ストレスを減らし、コミュニケーションを増やす店舗設計

MZ:次に、お話いただいた考え方をどのように個々の施策に落とし込んでいるのかうかがいたいと思います。小河さんは、お客様に「軽いリズム」で来店してもらうために、どのような工夫をしているのでしょうか。

小河:まずマイクロモーメントを捉えるという意味では、スマートフォンからGoogleのアシスタント機能を活用した音声発券(待ち組番号発券)を導入しています。誰かが「スシローでも行こか」と言い出したときに、すぐに予約ができるというのを狙っています。

 店舗で力を入れているのは、お客様のストレスを少しでも減らすこと。たとえば待ち時間対策として、待合スペースにデジタルサイネージを設置して、自分の前にあと何人待っているのかを表示するようにしました。私もお客さんとして、子どもを連れて店舗に行くのですが、やはり待たされるとイライラしたりしますので……。サイネージではお薦め商品の紹介もしているのですが、番号表示もあり。視聴率はとても高いことがわかっています。他には特にお子様向けを意識した、待ち時間にアプリ上で楽しめるようなゲームも用意しました。

待合スペースのサイネージ
待合スペースのサイネージ

小河:それからスシローには3世代で足を運んでくださるお客様も多いため、テーブルを囲んで共通の話題が生まれるような仕掛けも用意しています。

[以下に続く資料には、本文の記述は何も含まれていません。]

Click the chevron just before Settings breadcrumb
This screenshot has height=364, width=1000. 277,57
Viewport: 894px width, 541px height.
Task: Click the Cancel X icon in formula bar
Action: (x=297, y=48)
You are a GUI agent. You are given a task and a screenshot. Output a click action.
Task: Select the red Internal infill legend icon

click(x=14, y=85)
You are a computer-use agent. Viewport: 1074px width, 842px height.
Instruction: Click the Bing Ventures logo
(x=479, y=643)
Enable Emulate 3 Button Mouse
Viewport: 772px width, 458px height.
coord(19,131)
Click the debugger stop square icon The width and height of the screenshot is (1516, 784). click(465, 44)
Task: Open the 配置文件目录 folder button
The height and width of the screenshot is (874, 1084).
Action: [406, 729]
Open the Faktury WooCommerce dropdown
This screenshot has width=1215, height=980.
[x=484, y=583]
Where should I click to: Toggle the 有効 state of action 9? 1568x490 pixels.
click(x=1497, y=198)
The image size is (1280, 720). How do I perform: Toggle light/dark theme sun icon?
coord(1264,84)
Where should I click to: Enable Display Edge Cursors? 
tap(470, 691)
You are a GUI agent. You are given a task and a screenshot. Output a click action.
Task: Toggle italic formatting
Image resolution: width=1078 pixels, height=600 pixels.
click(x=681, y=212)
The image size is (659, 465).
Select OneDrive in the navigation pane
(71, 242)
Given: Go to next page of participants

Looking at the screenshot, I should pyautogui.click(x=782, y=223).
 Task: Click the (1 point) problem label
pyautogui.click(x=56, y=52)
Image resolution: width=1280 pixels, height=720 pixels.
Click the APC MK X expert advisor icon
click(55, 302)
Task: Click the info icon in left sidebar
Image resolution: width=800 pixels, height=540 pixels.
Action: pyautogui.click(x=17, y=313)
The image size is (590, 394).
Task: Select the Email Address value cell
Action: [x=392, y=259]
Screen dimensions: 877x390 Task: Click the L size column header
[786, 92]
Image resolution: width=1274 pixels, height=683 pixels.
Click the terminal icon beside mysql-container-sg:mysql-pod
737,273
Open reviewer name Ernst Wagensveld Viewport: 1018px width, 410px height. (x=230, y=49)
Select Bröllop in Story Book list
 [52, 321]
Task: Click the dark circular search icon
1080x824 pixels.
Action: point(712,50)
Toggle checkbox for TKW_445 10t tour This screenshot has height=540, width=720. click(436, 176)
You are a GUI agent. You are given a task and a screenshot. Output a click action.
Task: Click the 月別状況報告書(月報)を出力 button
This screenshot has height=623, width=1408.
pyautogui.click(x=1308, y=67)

最近は『えいがのおそ松さん』とコラボしたキャンペーンを行いました。美味しいというのはもちろんですが、テーブルを囲んでコミュニケーションが増える、楽しんでいただくというのも大切なことだと思っています。

佐藤:店舗スタッフさんとのコミュニケーションについては、どのように考えていますか。たとえば無人レジなどを導入し、機械化を進めることで、お客さんとスタッフとの接点が減ってしまう懸念があるとも思っているのですが……。

小河:確かに機械化によって、お客様とお話しする機会が減ってしまう側面はありますよね。しかし私たちは、必ずしも人がしなくてもよいことを機械化する代わりに、様々な企画やキャンペーンを通じて、お客様が楽しめるポイントを増やしていこうという考え方でやっています。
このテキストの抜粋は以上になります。